# The task
Each record must appear in the answer exactly as it does in the data.

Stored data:
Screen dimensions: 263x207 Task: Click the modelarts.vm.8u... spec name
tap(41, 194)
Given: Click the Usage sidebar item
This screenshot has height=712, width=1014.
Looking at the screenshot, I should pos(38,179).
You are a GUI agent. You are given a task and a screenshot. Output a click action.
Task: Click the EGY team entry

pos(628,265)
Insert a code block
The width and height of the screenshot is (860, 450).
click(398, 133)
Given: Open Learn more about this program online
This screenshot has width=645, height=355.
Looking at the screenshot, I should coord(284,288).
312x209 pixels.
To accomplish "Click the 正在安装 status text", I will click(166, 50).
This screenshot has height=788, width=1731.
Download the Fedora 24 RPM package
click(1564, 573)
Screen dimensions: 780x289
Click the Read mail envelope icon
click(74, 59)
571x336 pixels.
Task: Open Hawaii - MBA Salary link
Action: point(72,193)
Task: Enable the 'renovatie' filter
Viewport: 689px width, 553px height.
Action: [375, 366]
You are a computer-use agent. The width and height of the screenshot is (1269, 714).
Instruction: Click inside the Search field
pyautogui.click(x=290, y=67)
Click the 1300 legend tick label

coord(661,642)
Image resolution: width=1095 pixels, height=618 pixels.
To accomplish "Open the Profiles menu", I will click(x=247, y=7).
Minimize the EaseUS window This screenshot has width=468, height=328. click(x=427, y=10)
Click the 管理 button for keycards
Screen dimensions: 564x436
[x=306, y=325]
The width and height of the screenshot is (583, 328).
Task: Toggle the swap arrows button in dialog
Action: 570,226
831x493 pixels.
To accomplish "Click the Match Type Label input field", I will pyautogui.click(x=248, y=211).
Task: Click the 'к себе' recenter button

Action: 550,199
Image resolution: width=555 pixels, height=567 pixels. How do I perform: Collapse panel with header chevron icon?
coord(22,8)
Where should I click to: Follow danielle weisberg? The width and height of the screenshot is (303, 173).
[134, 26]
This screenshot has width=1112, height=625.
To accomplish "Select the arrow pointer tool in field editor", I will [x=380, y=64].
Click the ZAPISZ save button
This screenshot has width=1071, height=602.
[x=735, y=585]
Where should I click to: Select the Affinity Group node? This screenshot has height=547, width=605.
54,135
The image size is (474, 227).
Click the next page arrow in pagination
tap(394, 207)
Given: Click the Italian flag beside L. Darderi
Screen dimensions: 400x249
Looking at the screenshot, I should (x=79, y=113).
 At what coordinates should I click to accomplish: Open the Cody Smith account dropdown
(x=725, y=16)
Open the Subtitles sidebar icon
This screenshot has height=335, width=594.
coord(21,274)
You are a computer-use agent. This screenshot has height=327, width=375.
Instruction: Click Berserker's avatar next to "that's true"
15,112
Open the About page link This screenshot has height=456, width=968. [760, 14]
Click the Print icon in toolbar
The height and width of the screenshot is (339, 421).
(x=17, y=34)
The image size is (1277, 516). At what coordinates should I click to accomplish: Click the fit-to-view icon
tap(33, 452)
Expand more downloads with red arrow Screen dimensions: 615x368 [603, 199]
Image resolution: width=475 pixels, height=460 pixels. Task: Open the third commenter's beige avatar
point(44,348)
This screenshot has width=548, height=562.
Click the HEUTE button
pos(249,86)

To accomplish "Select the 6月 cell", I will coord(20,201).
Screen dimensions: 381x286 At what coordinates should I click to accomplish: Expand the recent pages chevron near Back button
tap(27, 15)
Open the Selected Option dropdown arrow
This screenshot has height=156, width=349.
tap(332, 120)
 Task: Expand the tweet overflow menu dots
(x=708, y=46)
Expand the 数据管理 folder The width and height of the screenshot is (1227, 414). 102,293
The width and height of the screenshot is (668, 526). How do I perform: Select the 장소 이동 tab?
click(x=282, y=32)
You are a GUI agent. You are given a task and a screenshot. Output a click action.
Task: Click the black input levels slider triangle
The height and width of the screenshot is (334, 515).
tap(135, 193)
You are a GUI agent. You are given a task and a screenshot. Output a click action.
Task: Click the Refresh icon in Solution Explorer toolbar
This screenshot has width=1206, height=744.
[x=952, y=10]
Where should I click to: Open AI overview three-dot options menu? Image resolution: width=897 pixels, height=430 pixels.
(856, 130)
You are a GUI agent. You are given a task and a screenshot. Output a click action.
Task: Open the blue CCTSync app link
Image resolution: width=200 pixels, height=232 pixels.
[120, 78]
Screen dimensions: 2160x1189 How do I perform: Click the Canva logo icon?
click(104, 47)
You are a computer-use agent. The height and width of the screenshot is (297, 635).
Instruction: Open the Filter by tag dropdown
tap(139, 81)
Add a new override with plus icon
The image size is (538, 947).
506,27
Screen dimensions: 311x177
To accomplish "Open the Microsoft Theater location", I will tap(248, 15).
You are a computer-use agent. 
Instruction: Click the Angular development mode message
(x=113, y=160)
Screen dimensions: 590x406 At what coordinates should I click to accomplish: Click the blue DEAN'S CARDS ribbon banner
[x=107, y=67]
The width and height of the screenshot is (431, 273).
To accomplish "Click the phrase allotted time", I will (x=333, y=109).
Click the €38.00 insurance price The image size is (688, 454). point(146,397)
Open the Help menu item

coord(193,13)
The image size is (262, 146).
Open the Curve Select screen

# Written response
Screen dimensions: 263x207 Task: Click the modelarts.vm.8u... spec name
tap(41, 194)
Given: Click the Usage sidebar item
This screenshot has height=712, width=1014.
Looking at the screenshot, I should pos(38,179).
You are a GUI agent. You are given a task and a screenshot. Output a click action.
Task: Click the EGY team entry

pos(628,265)
Insert a code block
The width and height of the screenshot is (860, 450).
click(398, 133)
Given: Open Learn more about this program online
This screenshot has width=645, height=355.
Looking at the screenshot, I should coord(284,288).
312x209 pixels.
To accomplish "Click the 正在安装 status text", I will click(166, 50).
This screenshot has height=788, width=1731.
Download the Fedora 24 RPM package
click(1564, 573)
Screen dimensions: 780x289
Click the Read mail envelope icon
click(74, 59)
571x336 pixels.
Task: Open Hawaii - MBA Salary link
Action: point(72,193)
Task: Enable the 'renovatie' filter
Viewport: 689px width, 553px height.
Action: [375, 366]
You are a computer-use agent. The width and height of the screenshot is (1269, 714).
Instruction: Click inside the Search field
pyautogui.click(x=290, y=67)
Click the 1300 legend tick label

coord(661,642)
Image resolution: width=1095 pixels, height=618 pixels.
To accomplish "Open the Profiles menu", I will click(x=247, y=7).
Minimize the EaseUS window This screenshot has width=468, height=328. click(x=427, y=10)
Click the 管理 button for keycards
Screen dimensions: 564x436
[x=306, y=325]
The width and height of the screenshot is (583, 328).
Task: Toggle the swap arrows button in dialog
Action: 570,226
831x493 pixels.
To accomplish "Click the Match Type Label input field", I will pyautogui.click(x=248, y=211).
Task: Click the 'к себе' recenter button

Action: 550,199
Image resolution: width=555 pixels, height=567 pixels. How do I perform: Collapse panel with header chevron icon?
coord(22,8)
Where should I click to: Follow danielle weisberg? The width and height of the screenshot is (303, 173).
[134, 26]
This screenshot has width=1112, height=625.
To accomplish "Select the arrow pointer tool in field editor", I will [x=380, y=64].
Click the ZAPISZ save button
This screenshot has width=1071, height=602.
[x=735, y=585]
Where should I click to: Select the Affinity Group node? This screenshot has height=547, width=605.
54,135
The image size is (474, 227).
Click the next page arrow in pagination
tap(394, 207)
Given: Click the Italian flag beside L. Darderi
Screen dimensions: 400x249
Looking at the screenshot, I should (x=79, y=113).
 At what coordinates should I click to accomplish: Open the Cody Smith account dropdown
(x=725, y=16)
Open the Subtitles sidebar icon
This screenshot has height=335, width=594.
coord(21,274)
You are a computer-use agent. This screenshot has height=327, width=375.
Instruction: Click Berserker's avatar next to "that's true"
15,112
Open the About page link This screenshot has height=456, width=968. [760, 14]
Click the Print icon in toolbar
The height and width of the screenshot is (339, 421).
(x=17, y=34)
The image size is (1277, 516). At what coordinates should I click to accomplish: Click the fit-to-view icon
tap(33, 452)
Expand more downloads with red arrow Screen dimensions: 615x368 [603, 199]
Image resolution: width=475 pixels, height=460 pixels. Task: Open the third commenter's beige avatar
point(44,348)
This screenshot has width=548, height=562.
Click the HEUTE button
pos(249,86)

To accomplish "Select the 6月 cell", I will coord(20,201).
Screen dimensions: 381x286 At what coordinates should I click to accomplish: Expand the recent pages chevron near Back button
tap(27, 15)
Open the Selected Option dropdown arrow
This screenshot has height=156, width=349.
tap(332, 120)
 Task: Expand the tweet overflow menu dots
(x=708, y=46)
Expand the 数据管理 folder The width and height of the screenshot is (1227, 414). 102,293
The width and height of the screenshot is (668, 526). How do I perform: Select the 장소 이동 tab?
click(x=282, y=32)
You are a GUI agent. You are given a task and a screenshot. Output a click action.
Task: Click the black input levels slider triangle
The height and width of the screenshot is (334, 515).
tap(135, 193)
You are a GUI agent. You are given a task and a screenshot. Output a click action.
Task: Click the Refresh icon in Solution Explorer toolbar
This screenshot has width=1206, height=744.
[x=952, y=10]
Where should I click to: Open AI overview three-dot options menu? Image resolution: width=897 pixels, height=430 pixels.
(856, 130)
You are a GUI agent. You are given a task and a screenshot. Output a click action.
Task: Open the blue CCTSync app link
Image resolution: width=200 pixels, height=232 pixels.
[120, 78]
Screen dimensions: 2160x1189 How do I perform: Click the Canva logo icon?
click(104, 47)
You are a computer-use agent. The height and width of the screenshot is (297, 635).
Instruction: Open the Filter by tag dropdown
tap(139, 81)
Add a new override with plus icon
The image size is (538, 947).
506,27
Screen dimensions: 311x177
To accomplish "Open the Microsoft Theater location", I will tap(248, 15).
You are a computer-use agent. 
Instruction: Click the Angular development mode message
(x=113, y=160)
Screen dimensions: 590x406 At what coordinates should I click to accomplish: Click the blue DEAN'S CARDS ribbon banner
[x=107, y=67]
The width and height of the screenshot is (431, 273).
To accomplish "Click the phrase allotted time", I will (x=333, y=109).
Click the €38.00 insurance price The image size is (688, 454). point(146,397)
Open the Help menu item

coord(193,13)
The image size is (262, 146).
Open the Curve Select screen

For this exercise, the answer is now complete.